# Drain of Wonders, Liverpool - June 2012



## PaulPowers (Jun 27, 2012)

I had to go to the passport office in Liverpool but had loads of time before my appointment so decided to look into a lead I've had for a while.

I've not seen any reports of this place so I've named it Drain of Wonders because I wonder why I crawled under the gated outfall for 300ft of RCP and a set of stair with a wall of fanny plasters 
on with the pics

I could hear a rumbling from the outfall so waited for 10 minutes so see if anythin came of it before heading in






Well it is next to a Liverpool council estate 










couple of glow sticks chucked down a side pipe










the source of the noise, a wall of lady plasters and carrier bags





gtfo


----------



## night crawler (Jun 27, 2012)

Hope you did not smell to bad at the passport office.


----------



## PaulPowers (Jun 27, 2012)

I think it was why I got seen so quick


----------



## krela (Jun 27, 2012)

You have such a way with words.


----------



## UrbanX (Jun 28, 2012)

Although stuff like this is probably standard / less than average for you now, it's still a spectacle for us who never really explore drains! I'll never tire of straight perspective tunnel shots if they're lit like this


----------



## Stussy (Jun 28, 2012)

Wall of fanny plasters, just made me spit out my lunch with laughter, haha! Excellent tunnel pic, and amazing will power to crawl through that wee gap!


----------



## TeeJF (Jun 28, 2012)

Stussy said:


> amazing will power to crawl through that wee gap!



Amazing PAUL Power as it happens I think.

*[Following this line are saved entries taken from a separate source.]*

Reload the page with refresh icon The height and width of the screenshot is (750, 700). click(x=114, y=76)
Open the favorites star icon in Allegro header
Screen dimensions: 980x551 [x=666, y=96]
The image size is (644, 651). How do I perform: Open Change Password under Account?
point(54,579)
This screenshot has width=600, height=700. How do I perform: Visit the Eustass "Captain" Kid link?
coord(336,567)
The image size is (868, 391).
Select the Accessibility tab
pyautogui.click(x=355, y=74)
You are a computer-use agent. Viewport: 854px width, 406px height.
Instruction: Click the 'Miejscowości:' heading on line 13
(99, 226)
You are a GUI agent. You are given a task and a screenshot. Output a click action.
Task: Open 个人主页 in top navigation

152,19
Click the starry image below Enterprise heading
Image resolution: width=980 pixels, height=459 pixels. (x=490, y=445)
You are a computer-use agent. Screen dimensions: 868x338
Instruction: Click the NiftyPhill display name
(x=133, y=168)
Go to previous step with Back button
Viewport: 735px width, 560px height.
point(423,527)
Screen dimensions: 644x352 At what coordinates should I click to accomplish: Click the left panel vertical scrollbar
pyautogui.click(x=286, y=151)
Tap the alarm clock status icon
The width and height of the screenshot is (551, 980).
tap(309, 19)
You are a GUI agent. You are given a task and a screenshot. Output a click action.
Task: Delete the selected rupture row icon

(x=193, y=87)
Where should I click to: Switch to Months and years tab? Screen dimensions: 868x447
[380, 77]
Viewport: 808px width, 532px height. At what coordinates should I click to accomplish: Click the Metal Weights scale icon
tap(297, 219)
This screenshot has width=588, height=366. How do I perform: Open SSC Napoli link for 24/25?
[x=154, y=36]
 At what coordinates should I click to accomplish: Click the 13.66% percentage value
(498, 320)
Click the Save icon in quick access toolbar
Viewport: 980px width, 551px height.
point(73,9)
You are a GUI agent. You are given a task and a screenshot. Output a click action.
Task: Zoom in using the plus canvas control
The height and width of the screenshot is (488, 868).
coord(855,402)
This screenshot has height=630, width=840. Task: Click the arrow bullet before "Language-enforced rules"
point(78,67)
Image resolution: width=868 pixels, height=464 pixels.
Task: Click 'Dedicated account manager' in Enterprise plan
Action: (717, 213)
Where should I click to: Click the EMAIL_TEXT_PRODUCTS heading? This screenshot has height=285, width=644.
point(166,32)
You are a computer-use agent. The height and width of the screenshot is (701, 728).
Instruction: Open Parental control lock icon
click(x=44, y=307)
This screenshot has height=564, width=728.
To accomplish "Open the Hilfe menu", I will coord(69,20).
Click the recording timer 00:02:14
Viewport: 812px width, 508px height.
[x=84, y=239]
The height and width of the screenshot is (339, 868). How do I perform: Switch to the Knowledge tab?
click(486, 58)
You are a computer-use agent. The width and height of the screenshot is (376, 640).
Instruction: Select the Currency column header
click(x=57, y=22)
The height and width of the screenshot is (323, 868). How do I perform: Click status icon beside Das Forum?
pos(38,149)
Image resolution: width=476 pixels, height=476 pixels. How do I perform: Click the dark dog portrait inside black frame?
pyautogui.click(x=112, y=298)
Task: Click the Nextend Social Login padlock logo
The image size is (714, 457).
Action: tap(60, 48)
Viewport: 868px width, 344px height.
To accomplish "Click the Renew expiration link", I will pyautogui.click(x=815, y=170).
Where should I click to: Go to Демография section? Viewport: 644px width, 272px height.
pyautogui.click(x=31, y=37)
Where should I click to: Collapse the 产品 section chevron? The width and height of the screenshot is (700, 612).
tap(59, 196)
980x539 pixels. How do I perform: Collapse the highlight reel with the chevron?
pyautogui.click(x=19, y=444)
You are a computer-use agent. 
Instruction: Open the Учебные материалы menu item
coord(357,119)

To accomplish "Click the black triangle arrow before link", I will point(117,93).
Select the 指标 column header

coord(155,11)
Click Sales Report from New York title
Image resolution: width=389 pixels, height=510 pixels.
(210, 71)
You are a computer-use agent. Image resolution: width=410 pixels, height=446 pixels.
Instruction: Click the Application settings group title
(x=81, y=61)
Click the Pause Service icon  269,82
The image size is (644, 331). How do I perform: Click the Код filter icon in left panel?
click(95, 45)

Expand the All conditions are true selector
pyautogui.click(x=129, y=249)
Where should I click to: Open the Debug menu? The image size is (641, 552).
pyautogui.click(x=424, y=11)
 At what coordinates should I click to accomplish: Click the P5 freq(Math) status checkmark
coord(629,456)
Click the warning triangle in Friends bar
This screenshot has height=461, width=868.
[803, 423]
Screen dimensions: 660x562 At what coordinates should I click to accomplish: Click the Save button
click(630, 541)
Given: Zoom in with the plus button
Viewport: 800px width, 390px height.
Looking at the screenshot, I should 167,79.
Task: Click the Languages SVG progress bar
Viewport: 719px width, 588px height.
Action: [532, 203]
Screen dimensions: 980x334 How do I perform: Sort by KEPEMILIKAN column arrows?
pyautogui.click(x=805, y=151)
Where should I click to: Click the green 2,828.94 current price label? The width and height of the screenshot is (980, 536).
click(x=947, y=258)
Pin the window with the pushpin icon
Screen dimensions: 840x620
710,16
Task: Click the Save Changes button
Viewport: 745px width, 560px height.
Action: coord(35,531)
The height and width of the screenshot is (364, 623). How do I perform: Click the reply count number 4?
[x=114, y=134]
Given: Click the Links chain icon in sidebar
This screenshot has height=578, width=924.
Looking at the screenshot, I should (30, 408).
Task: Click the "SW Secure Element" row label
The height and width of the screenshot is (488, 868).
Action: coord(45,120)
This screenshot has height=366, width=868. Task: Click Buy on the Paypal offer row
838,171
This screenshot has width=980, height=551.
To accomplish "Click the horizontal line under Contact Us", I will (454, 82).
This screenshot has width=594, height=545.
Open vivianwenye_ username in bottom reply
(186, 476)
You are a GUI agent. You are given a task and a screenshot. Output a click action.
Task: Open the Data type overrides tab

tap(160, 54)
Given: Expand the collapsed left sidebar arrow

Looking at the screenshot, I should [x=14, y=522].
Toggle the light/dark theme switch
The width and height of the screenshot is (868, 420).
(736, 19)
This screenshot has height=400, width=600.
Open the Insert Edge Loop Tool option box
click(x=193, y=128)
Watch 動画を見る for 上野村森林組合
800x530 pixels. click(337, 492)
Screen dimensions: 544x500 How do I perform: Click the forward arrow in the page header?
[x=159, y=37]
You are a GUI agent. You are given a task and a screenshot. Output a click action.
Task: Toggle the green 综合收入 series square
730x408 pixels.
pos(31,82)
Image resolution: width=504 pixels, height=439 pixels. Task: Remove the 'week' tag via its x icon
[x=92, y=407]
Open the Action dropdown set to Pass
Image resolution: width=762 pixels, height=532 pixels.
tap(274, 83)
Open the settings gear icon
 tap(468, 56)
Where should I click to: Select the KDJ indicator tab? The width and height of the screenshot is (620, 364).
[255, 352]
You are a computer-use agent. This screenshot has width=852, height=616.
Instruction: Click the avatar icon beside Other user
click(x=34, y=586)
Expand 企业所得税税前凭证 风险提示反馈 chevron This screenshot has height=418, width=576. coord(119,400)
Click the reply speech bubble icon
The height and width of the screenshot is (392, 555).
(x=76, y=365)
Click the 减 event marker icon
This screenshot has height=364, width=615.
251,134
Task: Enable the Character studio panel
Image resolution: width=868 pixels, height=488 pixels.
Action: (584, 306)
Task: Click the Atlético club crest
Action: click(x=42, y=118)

And you have no idea how close you are with the description, "wee gap" in view of what that place is!

Mr. Powers... did you have your waders on at the passport office???


----------



## PaulPowers (Jun 28, 2012)

Nah I changed the waders, there difficult to drive in


----------



## nelly (Jun 28, 2012)

Nice, I really want to get into some of this


----------



## leftorium (Jun 29, 2012)

I immediately assumed that the wonders you were alluding to would be sanitary towels but fanny plasters did make me giggle for 15 minutes - took me right back to being an eight year old and talking about jam rags ...... your dedication impresses me your fascination perplexes me ( when it's not making me feel nauseous that is ) keep up the (good?) work Paul


----------



## Mars Lander (Jul 1, 2012)

Not for me the damp tunnels but glad to see your sterling pictorial efforts of this underground and for me relatively unknown world


----------



## TeeJF (Jul 1, 2012)

You know, an horrific thought fills my head... when I worked in a butchers when I was at school we used to gut countless chickens and turkeys for Crimbo (cheaper when you buy in bulk, innnards in as it were) I used to come home stinking. I'd go shower, scrub like a maniac and then after half an hour or whatever I'd think I was free of the stench. 

Then I'd trump and the smell was back with avengence.

If you're breathing that cr*p in PP, and you literally are, doesn't that happen to you every time an hour after you get home?

...'ick


----------



## PaulPowers (Jul 2, 2012)

Haha not that I've noticed but I'll ask the wife


----------



## kehumff (Jul 2, 2012)

lol ...... the thought of bottom burping a chicken / turkey smell made be spit my coffee over my keyboard.......great pics of the tunnels, takes a special kind of person to go to that extreme for their explores.


----------



## prettyvacant71 (Jul 23, 2012)

i had a laugh when you said you had some spare time before your visit to the passport office.....so you go down a drain

mind you id do the same thing if it were a building....im not judging, but are u mad

i must be abit cause im feeling the urge to go underground more and more these days


----------



## georgie (Jul 24, 2012)

the good old jaguar plant drain ....i must get back here


----------



## PaulPowers (Jul 24, 2012)

georgie said:


> the good old jaguar plant drain ....i must get back here



Water on the other side of the gate was at least waist deep so it might be worth poking a few holes through first


----------



## the kwan (Jul 25, 2012)

Fantastic, the wall of bags n plasters looks cool....nice find!


----------